* _JOB A_
Using the article on selling in emerging markets, explain in one to three sentences why successful companies visit local areas and resellers in person.
* _JOB B_
According to the article on selling in emerging markets, what mistake do multinational corporations often make?

Wednesday, 3 October 2012

Act like a local: How to sell in emerging markets

According to a possibly apocryphal story, the head of sales of a multinational apparel company dispatched two salespeople to open a new territory in a predominantly rural country. After scouting a few villages, the first salesman rang the head office. “I’m returning on the next flight,” he said. “We can’t sell shoes here. Everybody goes barefoot.” Meanwhile, the second salesman was busy e-mailing the head of sales: “The prospects are unlimited. Nobody wears shoes here!”

Emerging markets can be fertile ground for enormous sales growth but each market has its own unique hurdles. Without a deep understanding of the local customer you are likely to trip over those obstacles—or abandon the market prematurely like our apocryphal salesman above. To break into emerging markets and capture the potential, the best sales leaders have realized they have to think like a local.
Multinational corporations often make the mistake of importing approaches that work at home without making any adjustments. Meanwhile, local players often underestimate both the resources and speed required to match market needs and compete with global players.

To accelerate growth in emerging markets, leading sellers understand three imperatives:
  1. Get on the ground.
    Information on customers and the market is often hard to obtain. Successful companies invest in all the data sources and expert information available, but nothing beats getting a firsthand sense of how the market works by visiting local areas and resellers. This ground-level view also gives sales leaders a clear read of where the market is heading and lets them plan for it.
2. Overinvest in the right partners.

* _EXCERPTED RECORDS_
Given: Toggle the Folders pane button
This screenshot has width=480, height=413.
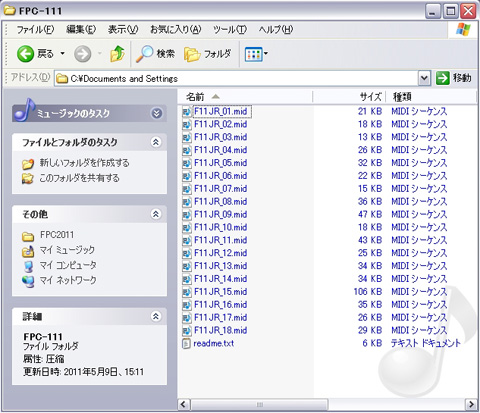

--

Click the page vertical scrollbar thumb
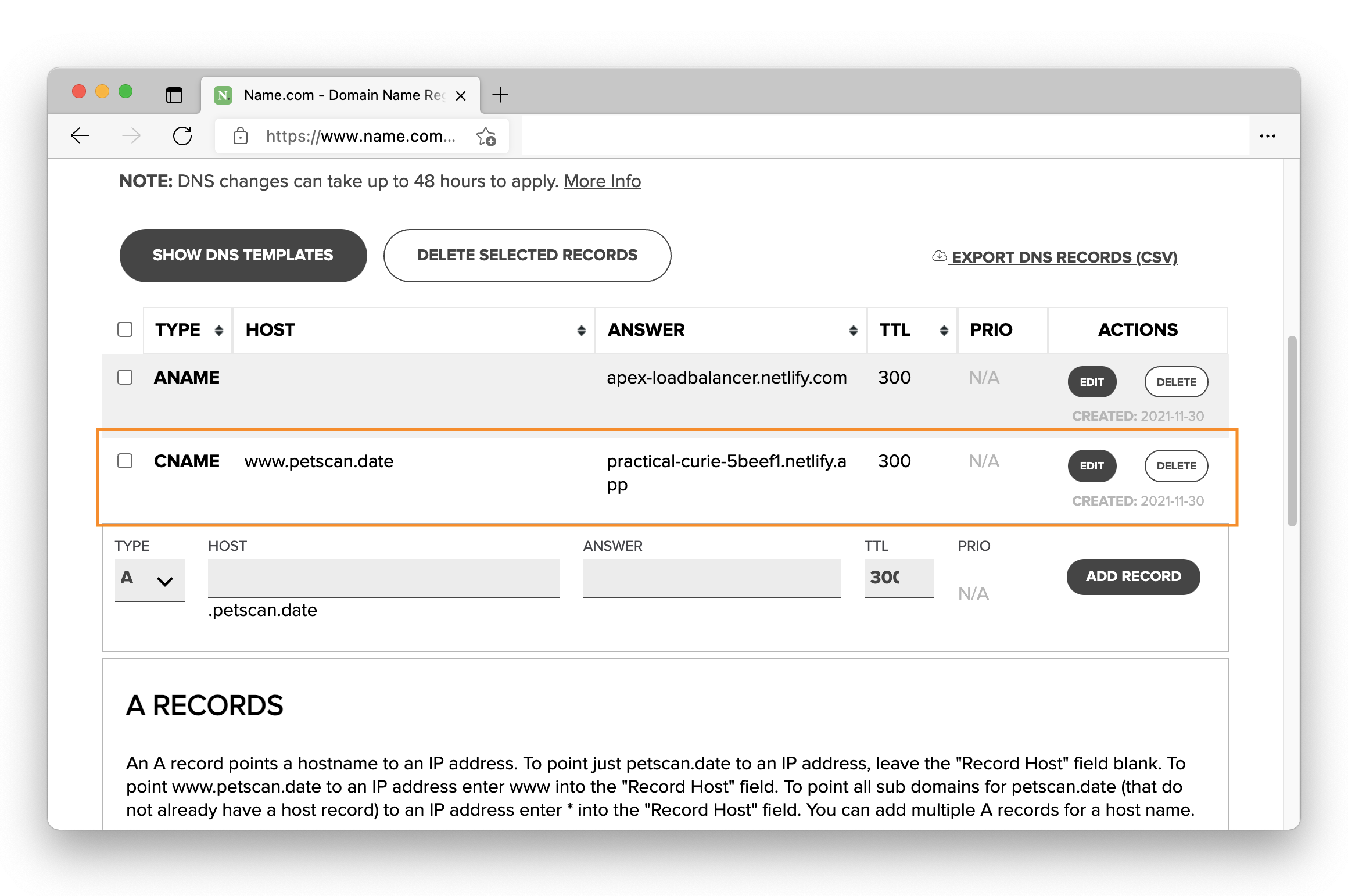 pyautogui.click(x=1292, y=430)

---

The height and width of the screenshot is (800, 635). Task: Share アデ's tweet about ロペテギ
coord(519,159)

* _TASK ANSWER A_
Information on customers and the market is often hard to obtain, and nothing beats a firsthand sense of how the market works. This ground-level view also gives sales leaders a clear read of where the market is heading and lets them plan for it.

* _TASK ANSWER B_
They import approaches that work at home without making any adjustments.